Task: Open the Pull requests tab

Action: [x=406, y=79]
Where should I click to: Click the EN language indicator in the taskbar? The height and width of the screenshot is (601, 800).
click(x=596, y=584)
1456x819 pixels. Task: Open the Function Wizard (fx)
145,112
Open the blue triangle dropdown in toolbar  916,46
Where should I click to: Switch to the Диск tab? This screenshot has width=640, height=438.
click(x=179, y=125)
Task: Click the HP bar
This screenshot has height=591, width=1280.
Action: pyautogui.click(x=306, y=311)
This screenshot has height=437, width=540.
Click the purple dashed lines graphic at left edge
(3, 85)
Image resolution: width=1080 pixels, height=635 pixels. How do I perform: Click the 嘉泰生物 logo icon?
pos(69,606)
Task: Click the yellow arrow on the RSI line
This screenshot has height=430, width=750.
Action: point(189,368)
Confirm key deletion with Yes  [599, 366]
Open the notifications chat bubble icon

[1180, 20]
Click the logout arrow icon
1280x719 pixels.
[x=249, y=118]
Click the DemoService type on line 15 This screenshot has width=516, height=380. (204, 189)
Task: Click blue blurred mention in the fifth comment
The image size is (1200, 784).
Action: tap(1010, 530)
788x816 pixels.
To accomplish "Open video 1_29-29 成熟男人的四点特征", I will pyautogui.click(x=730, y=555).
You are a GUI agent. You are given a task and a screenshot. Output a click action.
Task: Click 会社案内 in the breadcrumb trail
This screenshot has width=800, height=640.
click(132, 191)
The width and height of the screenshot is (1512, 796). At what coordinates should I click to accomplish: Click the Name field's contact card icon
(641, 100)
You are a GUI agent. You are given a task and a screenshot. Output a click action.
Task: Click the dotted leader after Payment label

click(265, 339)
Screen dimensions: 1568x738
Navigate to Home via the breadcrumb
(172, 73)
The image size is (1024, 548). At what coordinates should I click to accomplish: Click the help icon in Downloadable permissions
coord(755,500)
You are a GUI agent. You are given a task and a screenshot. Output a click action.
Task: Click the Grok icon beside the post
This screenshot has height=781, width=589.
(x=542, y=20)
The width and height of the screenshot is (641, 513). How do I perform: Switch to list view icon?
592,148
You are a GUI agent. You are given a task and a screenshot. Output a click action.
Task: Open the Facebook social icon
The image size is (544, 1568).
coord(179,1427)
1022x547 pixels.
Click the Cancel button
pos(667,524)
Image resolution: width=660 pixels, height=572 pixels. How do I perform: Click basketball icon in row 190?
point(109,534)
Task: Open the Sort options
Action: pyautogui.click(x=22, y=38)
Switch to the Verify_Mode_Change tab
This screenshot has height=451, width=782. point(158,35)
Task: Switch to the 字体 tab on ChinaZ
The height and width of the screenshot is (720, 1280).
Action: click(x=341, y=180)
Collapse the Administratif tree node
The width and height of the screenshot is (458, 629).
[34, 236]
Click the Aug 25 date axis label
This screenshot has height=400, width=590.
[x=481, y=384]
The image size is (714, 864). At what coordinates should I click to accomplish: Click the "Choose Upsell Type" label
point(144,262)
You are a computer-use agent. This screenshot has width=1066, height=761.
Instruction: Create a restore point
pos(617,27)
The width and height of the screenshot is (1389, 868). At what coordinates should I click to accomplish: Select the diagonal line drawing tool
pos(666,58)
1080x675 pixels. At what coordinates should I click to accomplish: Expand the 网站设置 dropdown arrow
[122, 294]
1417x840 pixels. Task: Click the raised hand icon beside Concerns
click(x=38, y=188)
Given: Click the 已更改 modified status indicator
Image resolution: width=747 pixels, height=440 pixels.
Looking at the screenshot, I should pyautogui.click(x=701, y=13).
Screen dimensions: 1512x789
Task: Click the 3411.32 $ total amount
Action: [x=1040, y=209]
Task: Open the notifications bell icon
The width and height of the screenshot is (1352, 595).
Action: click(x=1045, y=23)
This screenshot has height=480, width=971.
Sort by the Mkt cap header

== == ==

Rewrite all the rows above, replacing "breadcrumb" with "navigation path" and leaving everything else as it is.

▸ Final result
Task: Open the Pull requests tab

Action: [x=406, y=79]
Where should I click to: Click the EN language indicator in the taskbar? The height and width of the screenshot is (601, 800).
click(x=596, y=584)
1456x819 pixels. Task: Open the Function Wizard (fx)
145,112
Open the blue triangle dropdown in toolbar  916,46
Where should I click to: Switch to the Диск tab? This screenshot has width=640, height=438.
click(x=179, y=125)
Task: Click the HP bar
This screenshot has height=591, width=1280.
Action: pyautogui.click(x=306, y=311)
This screenshot has height=437, width=540.
Click the purple dashed lines graphic at left edge
(3, 85)
Image resolution: width=1080 pixels, height=635 pixels. How do I perform: Click the 嘉泰生物 logo icon?
pos(69,606)
Task: Click the yellow arrow on the RSI line
This screenshot has height=430, width=750.
Action: point(189,368)
Confirm key deletion with Yes  [599, 366]
Open the notifications chat bubble icon

[1180, 20]
Click the logout arrow icon
1280x719 pixels.
[x=249, y=118]
Click the DemoService type on line 15 This screenshot has width=516, height=380. (204, 189)
Task: Click blue blurred mention in the fifth comment
The image size is (1200, 784).
Action: tap(1010, 530)
788x816 pixels.
To accomplish "Open video 1_29-29 成熟男人的四点特征", I will pyautogui.click(x=730, y=555).
You are a GUI agent. You are given a task and a screenshot. Output a click action.
Task: Click 会社案内 in the navigation path trail
This screenshot has width=800, height=640.
click(132, 191)
The width and height of the screenshot is (1512, 796). At what coordinates should I click to accomplish: Click the Name field's contact card icon
(641, 100)
You are a GUI agent. You are given a task and a screenshot. Output a click action.
Task: Click the dotted leader after Payment label

click(265, 339)
Screen dimensions: 1568x738
Navigate to Home via the navigation path
(172, 73)
The image size is (1024, 548). At what coordinates should I click to accomplish: Click the help icon in Downloadable permissions
coord(755,500)
You are a GUI agent. You are given a task and a screenshot. Output a click action.
Task: Click the Grok icon beside the post
This screenshot has height=781, width=589.
(x=542, y=20)
The width and height of the screenshot is (641, 513). How do I perform: Switch to list view icon?
592,148
You are a GUI agent. You are given a task and a screenshot. Output a click action.
Task: Open the Facebook social icon
The image size is (544, 1568).
coord(179,1427)
1022x547 pixels.
Click the Cancel button
pos(667,524)
Image resolution: width=660 pixels, height=572 pixels. How do I perform: Click basketball icon in row 190?
point(109,534)
Task: Open the Sort options
Action: pyautogui.click(x=22, y=38)
Switch to the Verify_Mode_Change tab
This screenshot has height=451, width=782. point(158,35)
Task: Switch to the 字体 tab on ChinaZ
The height and width of the screenshot is (720, 1280).
Action: click(x=341, y=180)
Collapse the Administratif tree node
The width and height of the screenshot is (458, 629).
[34, 236]
Click the Aug 25 date axis label
This screenshot has height=400, width=590.
[x=481, y=384]
The image size is (714, 864). At what coordinates should I click to accomplish: Click the "Choose Upsell Type" label
point(144,262)
You are a computer-use agent. This screenshot has width=1066, height=761.
Instruction: Create a restore point
pos(617,27)
The width and height of the screenshot is (1389, 868). At what coordinates should I click to accomplish: Select the diagonal line drawing tool
pos(666,58)
1080x675 pixels. At what coordinates should I click to accomplish: Expand the 网站设置 dropdown arrow
[122, 294]
1417x840 pixels. Task: Click the raised hand icon beside Concerns
click(x=38, y=188)
Given: Click the 已更改 modified status indicator
Image resolution: width=747 pixels, height=440 pixels.
Looking at the screenshot, I should pyautogui.click(x=701, y=13).
Screen dimensions: 1512x789
Task: Click the 3411.32 $ total amount
Action: [x=1040, y=209]
Task: Open the notifications bell icon
The width and height of the screenshot is (1352, 595).
Action: click(x=1045, y=23)
This screenshot has height=480, width=971.
Sort by the Mkt cap header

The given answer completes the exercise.